Dopo mesi di attesa, la bozza elaborata dall’Amministrazione delude profondamente: sarebbe stato meglio lasciarla nel cassetto. Ancora una volta temiamo che i firmatari del CCNL al ribasso siano pronti a chinare il capo, accontentandosi di qualche piccolo contentino, a scapito dei lavoratori. Se non in questa riunione sarà per la prossima.
Le criticità principali sullo Smart Working (SW):
- Nessuna garanzia di giornate minime per tutti.
- Totale discrezionalità del dirigente: in caso di mancata autorizzazione, non è tenuto a fornire alcuna motivazione, introducendo incertezza e disparità.
- Prestazioni non cumulabili, con limitazioni incomprensibili.
- Tutela della salute insufficiente: anche chi presenta certificazioni mediche è soggetto alla valutazione del dirigente sul numero di giornate.
- Mancata garanzia sui rientri pomeridiani: va assicurato almeno il 50% in presenza.
- Reperibilità: 4 ore nelle giornate brevi e 5 in quelle con rientro obbligatorio.
- Assenza di recupero in caso di rientro forzato per esigenze di servizio.
- Impossibilità di spostare giornate per motivi personali, neanche previo accordo con il responsabile e se non ci sono motivi ostativi nel farlo.
- Nessuna cumulabilità delle giornate nel trimestre.
Sul Coworking (CW):
- Limite massimo di 5 giornate, elevabili a 7 solo previa consultazione del tavolo tecnico.
- Prestazioni non cumulabili, con limitazioni incomprensibili.
La nostra proposta?
Chiediamo di riconoscere a tutte e a tutti:
- Almeno 10 giornate mensili di SW, senza condizioni discriminatorie, con l’unica eccezione di esigenze di servizio motivate per iscritto e in maniera dettagliata.

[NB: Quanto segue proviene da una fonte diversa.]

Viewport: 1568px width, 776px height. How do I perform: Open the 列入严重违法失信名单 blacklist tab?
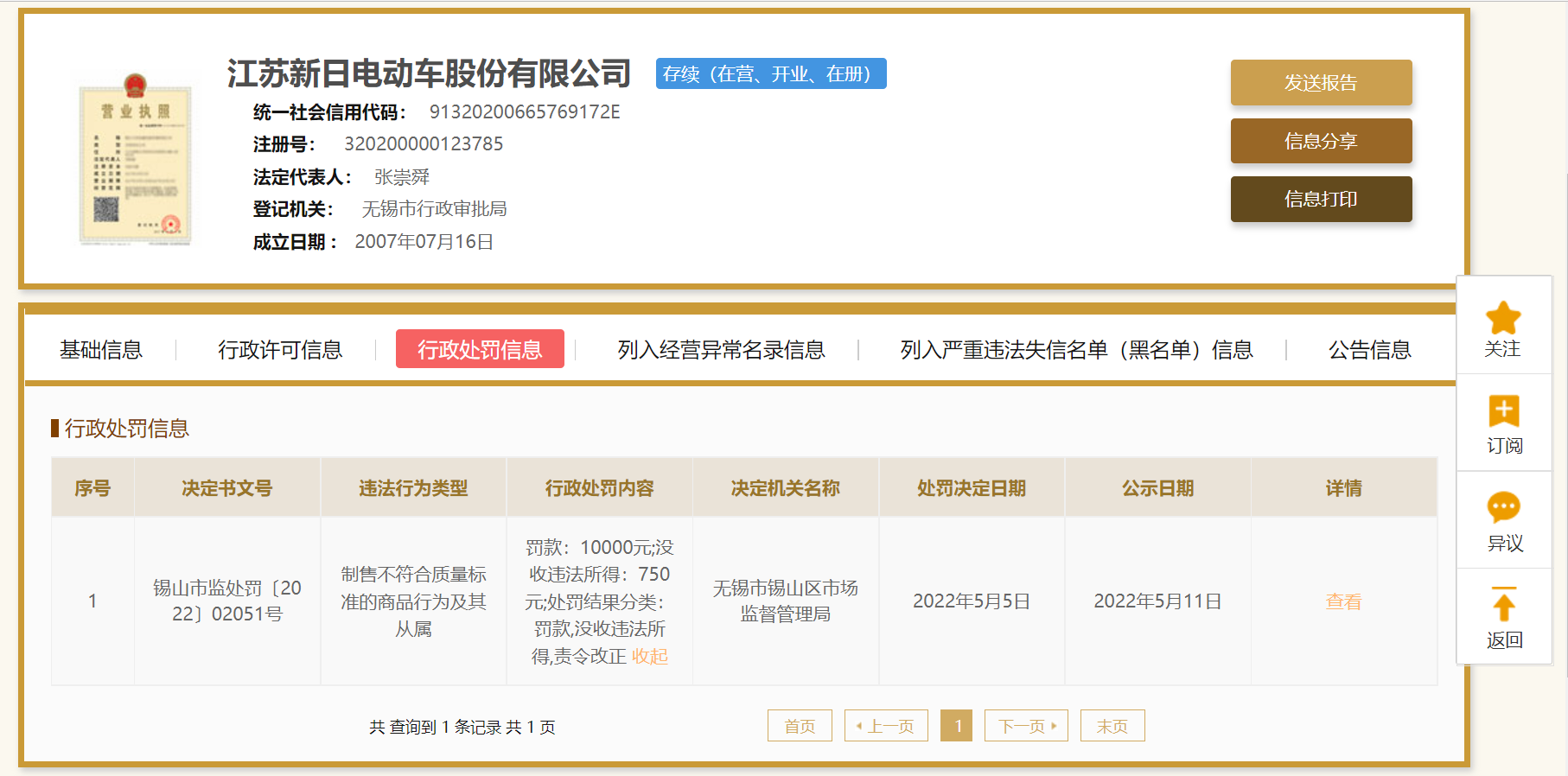[x=1076, y=350]
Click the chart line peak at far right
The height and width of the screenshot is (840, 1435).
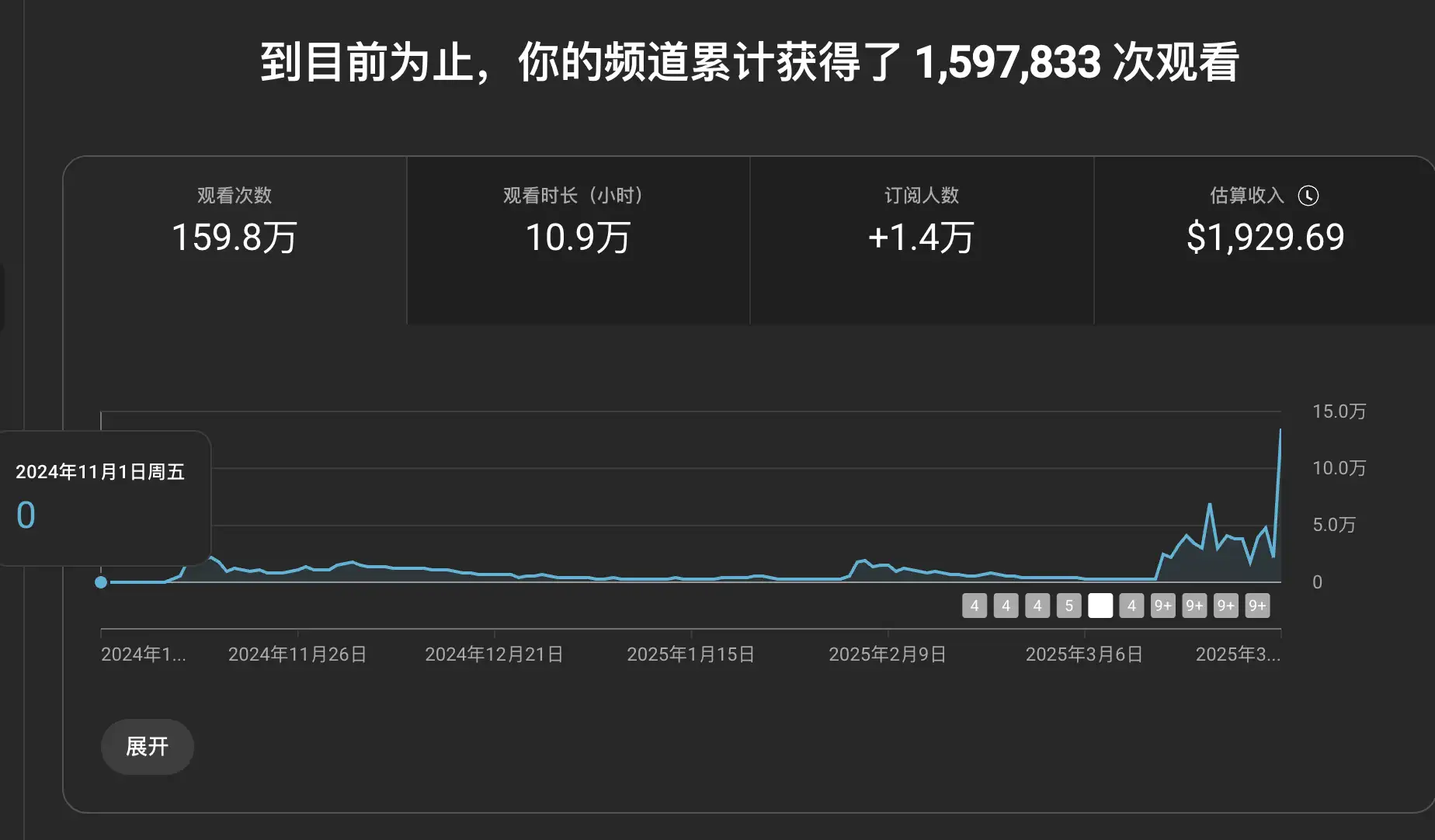point(1280,430)
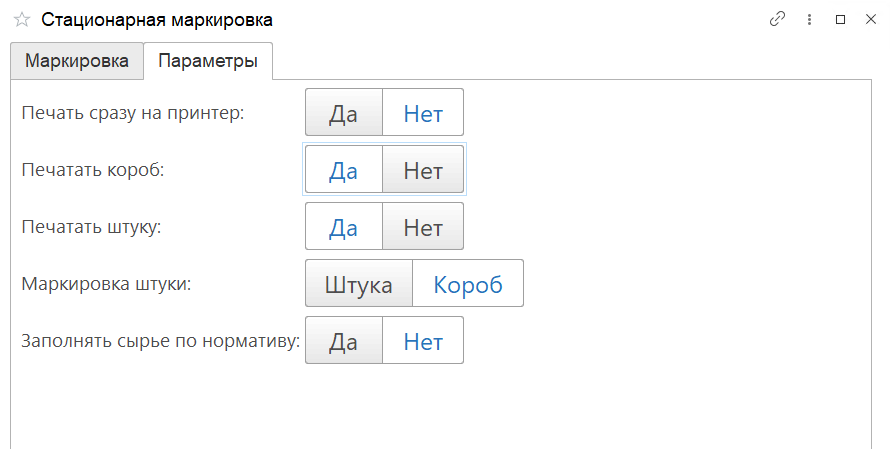Add Стационарная маркировка form to favorites star
This screenshot has width=890, height=449.
pyautogui.click(x=21, y=20)
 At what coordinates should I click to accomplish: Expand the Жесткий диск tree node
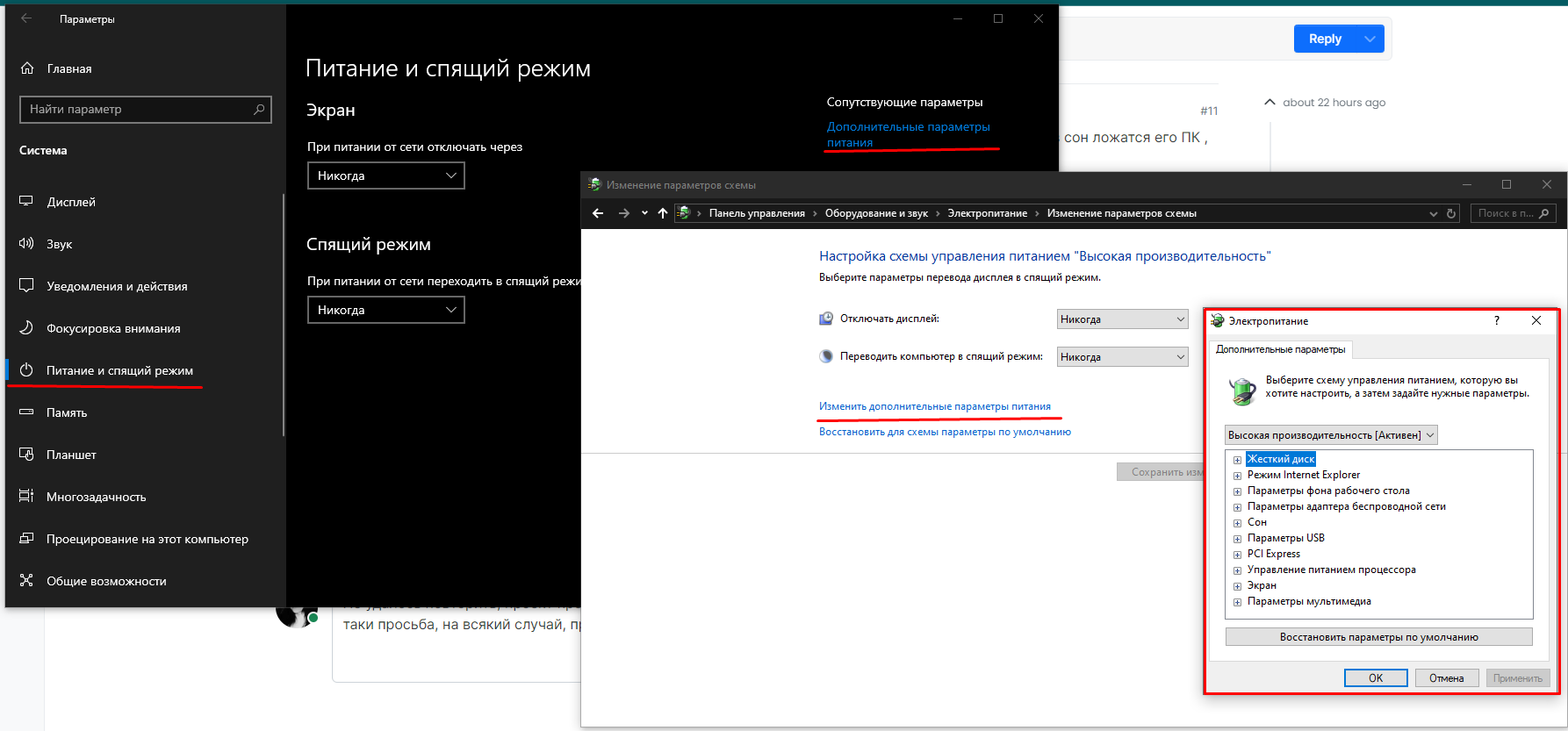pyautogui.click(x=1237, y=460)
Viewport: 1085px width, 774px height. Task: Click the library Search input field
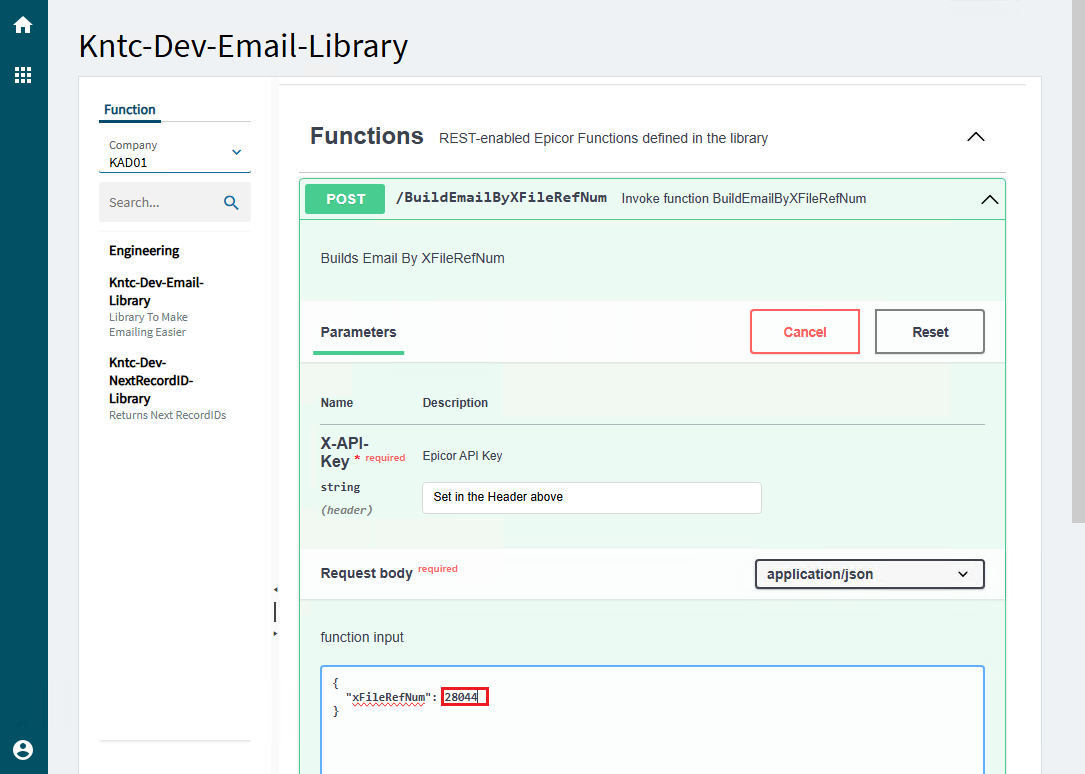pos(160,203)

- Eliminazione progressiva di vincoli e limitazioni che ostacolano l’uso del lavoro a distanza di cui sopra.
Solo così si può promuovere realmente:
- la conciliazione vita-lavoro,
- l’inclusione,
- la modernizzazione della Pubblica Amministrazione.
Le lavoratrici e i lavoratori meritano fiducia, rispetto e regole chiare.
Non accetteremo passi indietro sui diritti conquistati!